Ethnic profiling: Anger over terror attacks does not justify collective scapegoating.

September 14, 2001

NOTHING COULD be more destructive to the nation's spirit than indiscriminate jingoistic acts of revenge against Islamic believers in our midst, particularly people of Arab origin. Their national origin or religious beliefs do not automatically link them to terrorist activities.

This should be self-evident. Apparently, it isn't. Arab-Americans and Muslims have been targeted in sporadic incidents that cannot be allowed to continue or spread.

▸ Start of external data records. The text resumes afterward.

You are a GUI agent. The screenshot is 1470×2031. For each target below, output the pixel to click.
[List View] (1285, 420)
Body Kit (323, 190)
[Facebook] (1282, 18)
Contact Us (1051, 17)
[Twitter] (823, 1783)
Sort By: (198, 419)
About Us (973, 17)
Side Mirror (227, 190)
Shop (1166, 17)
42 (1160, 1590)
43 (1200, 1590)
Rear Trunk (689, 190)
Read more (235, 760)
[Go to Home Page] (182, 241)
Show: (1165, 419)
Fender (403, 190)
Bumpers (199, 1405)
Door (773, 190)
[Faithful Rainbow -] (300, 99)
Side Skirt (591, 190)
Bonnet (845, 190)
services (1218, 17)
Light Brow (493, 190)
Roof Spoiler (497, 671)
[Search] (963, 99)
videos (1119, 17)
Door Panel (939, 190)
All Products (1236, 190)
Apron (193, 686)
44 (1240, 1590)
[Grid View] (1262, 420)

This nation faces a delicate dilemma. Mounting evidence points to Middle Eastern leadership in this week's unspeakable bloodshed. This means that the nation's intelligence agencies will work overtime to play catch-up without having the adequate language or cultural background for the job.

The probers' handicaps and scramble should not be an excuse for insensitivity. Yet the crudeness of the recent federal probe of Chinese-American scientists raises this as a very real possibility.

Maryland is multicultural. This diversity gives us strength, although many in our state have limited understanding of the nuances of various religions or ethnicities.

Our academic institutions attract hundreds of foreign students and scholars. Some are savvy and knowledgeable about our way of life; others are bewildered by the size and seeming confusion of the United States or Americans' ignorance about foreign countries.

Students from Muslim countries, in particular, are often vocal in their criticism of U.S. policies and actions in the Middle East. At a time like this, some of their perspectives and views may seem shocking or unreasonable. That does not automatically make them terrorist sympathizers.

However, nothing will turn them more quickly into lasting, embittered anti-Americans than indiscriminate and unfair branding. It would only confirm their worst stereotypes about the United States and Americans.